Kathilynn Carpenter,executivedirector of Sunrise MarketPlace, whose district is made up of more than 400 businesses in the Sunrise-Greenback corridor, estimates90 percent ofthe businesses in her district are retail or dining establishments.
On Wednesday, the MarketPlace sent out an email to businesses in the district offering guidance and assistance for businesses as they reopen.
“We have been supporting our businesses during the past two months with very tangible assistance,” Carpenter said in an email Tuesday. “We have provided free banners, lawn signs, A-Frames, distancing floor decals, etc. We have also given away almost $2,000 in gift cards for businesses still open.”
Sacramento County submitted attestation documents to the state earlier this week, with approval issued Tuesday to move further into Stage 2 of “California’s Resilience Roadmap” for reopening. Approval was based on attestation regarding COVID-19 cases and emergency readiness to handle a potential resurgence.

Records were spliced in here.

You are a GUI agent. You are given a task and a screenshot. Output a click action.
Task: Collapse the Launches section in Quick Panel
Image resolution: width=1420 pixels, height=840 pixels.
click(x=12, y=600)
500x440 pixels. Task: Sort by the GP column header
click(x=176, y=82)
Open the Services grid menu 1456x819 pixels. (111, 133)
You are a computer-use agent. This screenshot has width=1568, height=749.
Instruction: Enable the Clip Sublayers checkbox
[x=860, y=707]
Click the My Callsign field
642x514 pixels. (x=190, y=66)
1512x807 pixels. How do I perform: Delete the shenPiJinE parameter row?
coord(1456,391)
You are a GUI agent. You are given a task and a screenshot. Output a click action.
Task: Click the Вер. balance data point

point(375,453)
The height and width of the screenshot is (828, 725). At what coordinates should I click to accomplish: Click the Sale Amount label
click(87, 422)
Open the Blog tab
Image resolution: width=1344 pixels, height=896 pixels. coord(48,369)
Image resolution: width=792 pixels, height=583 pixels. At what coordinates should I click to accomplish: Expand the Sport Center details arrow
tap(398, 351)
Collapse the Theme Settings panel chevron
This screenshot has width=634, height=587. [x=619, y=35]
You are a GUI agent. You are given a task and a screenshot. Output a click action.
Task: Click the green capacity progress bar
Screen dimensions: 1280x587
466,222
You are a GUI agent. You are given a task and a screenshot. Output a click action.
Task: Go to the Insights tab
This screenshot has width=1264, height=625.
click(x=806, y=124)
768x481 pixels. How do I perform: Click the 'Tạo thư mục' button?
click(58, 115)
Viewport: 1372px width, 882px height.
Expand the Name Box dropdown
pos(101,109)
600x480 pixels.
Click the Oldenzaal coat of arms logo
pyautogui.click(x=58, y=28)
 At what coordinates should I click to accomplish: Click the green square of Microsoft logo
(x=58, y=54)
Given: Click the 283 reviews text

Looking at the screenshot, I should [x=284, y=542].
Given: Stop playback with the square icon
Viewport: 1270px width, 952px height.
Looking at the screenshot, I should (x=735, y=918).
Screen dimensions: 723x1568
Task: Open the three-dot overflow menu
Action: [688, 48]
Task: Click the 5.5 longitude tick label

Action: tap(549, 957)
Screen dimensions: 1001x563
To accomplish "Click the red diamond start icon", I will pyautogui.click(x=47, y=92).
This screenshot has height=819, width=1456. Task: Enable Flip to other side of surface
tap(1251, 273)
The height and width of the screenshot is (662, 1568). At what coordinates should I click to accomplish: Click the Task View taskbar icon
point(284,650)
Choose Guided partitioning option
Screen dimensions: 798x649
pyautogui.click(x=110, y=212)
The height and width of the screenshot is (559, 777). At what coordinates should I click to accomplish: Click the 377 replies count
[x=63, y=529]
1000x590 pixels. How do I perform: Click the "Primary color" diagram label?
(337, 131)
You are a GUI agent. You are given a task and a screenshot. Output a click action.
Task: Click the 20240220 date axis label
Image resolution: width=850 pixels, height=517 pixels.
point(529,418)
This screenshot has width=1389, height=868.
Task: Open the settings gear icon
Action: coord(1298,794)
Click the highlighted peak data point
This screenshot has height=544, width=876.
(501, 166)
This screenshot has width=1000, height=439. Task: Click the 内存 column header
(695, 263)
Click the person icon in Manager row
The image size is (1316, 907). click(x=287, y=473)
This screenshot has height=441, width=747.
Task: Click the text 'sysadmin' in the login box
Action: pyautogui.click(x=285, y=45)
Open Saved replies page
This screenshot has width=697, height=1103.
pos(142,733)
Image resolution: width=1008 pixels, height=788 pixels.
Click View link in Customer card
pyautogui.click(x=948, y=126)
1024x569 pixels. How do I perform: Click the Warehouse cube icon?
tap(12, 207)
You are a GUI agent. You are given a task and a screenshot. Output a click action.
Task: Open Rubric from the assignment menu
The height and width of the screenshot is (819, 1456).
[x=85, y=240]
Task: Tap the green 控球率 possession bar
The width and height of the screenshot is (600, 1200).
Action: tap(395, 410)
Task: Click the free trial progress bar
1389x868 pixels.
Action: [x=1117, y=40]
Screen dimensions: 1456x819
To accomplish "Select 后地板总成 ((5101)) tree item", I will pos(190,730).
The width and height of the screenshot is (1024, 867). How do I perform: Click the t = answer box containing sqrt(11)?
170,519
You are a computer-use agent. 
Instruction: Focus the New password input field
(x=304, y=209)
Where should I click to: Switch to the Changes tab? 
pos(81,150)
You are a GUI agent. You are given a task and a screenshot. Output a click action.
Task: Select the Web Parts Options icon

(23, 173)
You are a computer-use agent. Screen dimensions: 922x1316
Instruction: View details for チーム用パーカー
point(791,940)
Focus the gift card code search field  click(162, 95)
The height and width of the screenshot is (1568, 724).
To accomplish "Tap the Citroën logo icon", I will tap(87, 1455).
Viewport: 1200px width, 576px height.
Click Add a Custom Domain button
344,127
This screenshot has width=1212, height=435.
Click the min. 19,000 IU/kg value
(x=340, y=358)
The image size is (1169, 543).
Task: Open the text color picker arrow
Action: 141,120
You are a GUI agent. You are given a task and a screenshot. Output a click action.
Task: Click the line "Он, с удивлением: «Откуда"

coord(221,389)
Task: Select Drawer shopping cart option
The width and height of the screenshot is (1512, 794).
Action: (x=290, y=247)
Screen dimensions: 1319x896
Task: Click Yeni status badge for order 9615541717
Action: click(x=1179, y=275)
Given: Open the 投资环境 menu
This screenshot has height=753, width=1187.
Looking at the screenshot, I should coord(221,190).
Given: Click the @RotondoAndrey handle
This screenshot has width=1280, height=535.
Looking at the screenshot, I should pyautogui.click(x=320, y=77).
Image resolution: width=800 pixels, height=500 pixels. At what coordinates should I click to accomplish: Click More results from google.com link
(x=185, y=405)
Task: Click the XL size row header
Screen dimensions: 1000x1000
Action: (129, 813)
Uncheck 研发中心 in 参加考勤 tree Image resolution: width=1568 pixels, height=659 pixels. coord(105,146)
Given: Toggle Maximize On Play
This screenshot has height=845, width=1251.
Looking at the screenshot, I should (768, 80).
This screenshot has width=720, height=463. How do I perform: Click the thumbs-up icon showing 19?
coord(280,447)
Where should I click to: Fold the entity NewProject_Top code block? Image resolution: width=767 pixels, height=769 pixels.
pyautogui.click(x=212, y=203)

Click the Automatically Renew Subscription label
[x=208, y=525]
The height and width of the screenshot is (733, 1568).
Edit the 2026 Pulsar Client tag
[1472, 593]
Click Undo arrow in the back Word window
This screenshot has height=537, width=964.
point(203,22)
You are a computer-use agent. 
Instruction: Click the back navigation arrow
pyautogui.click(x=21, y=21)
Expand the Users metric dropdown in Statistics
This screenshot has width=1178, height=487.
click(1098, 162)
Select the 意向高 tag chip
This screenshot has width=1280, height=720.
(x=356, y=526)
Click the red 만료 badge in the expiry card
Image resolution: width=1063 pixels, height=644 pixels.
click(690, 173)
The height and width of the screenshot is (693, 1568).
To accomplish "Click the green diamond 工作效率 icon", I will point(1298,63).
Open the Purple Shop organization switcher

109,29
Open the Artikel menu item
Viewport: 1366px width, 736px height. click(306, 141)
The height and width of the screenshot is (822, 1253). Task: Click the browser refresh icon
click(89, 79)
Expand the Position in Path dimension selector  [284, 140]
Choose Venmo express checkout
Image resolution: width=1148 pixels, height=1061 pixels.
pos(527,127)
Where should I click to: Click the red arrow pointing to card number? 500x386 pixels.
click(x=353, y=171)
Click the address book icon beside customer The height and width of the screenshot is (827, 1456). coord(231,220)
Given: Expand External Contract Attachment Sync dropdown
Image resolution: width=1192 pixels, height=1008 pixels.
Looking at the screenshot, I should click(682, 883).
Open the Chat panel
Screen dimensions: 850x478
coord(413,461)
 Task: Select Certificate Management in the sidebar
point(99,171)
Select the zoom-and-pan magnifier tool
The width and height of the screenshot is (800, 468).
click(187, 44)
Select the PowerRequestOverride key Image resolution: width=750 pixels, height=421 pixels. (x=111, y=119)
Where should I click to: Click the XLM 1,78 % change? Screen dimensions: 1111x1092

On Monday, Gov. Gavin Newsom announced that a prior requirement regarding recent deaths had been dropped, enabling Sacramento County to qualify to proceed further into Stage 2 reopenings. The state had initially required counties to have no COVID-19 deaths for a period of 14 days in order to further reopen.
California’s Stage 2 guidelines include lower-risk businesses in “Part A,” and medium-risk businesses in “Part B.” The guidelines define lower risk workplaces as small offices, manufacturing, and retail businesses with curbside pickup.
Establishments listed as high risk will not be allowed to resume until Stage-3 of the guidelines. These include personal services such as hair and nail salons, hospitality services, movie theaters and entertainment venues, community centers, indoor religious services with more than 10 people, nightclubs, gambling halls, festivals, sports, and theme parks.
“Key indicators will continue to be monitored, and trends will be evaluated to inform data-driven decisions to move from one Stage to the next,” county officials said in Tuesday’s statement.
*Editor’s note: This article has been updated to clarify that businesses covered under Stage 2 reopening guidelines cannot reopen until a new county health order, expected Friday, is released.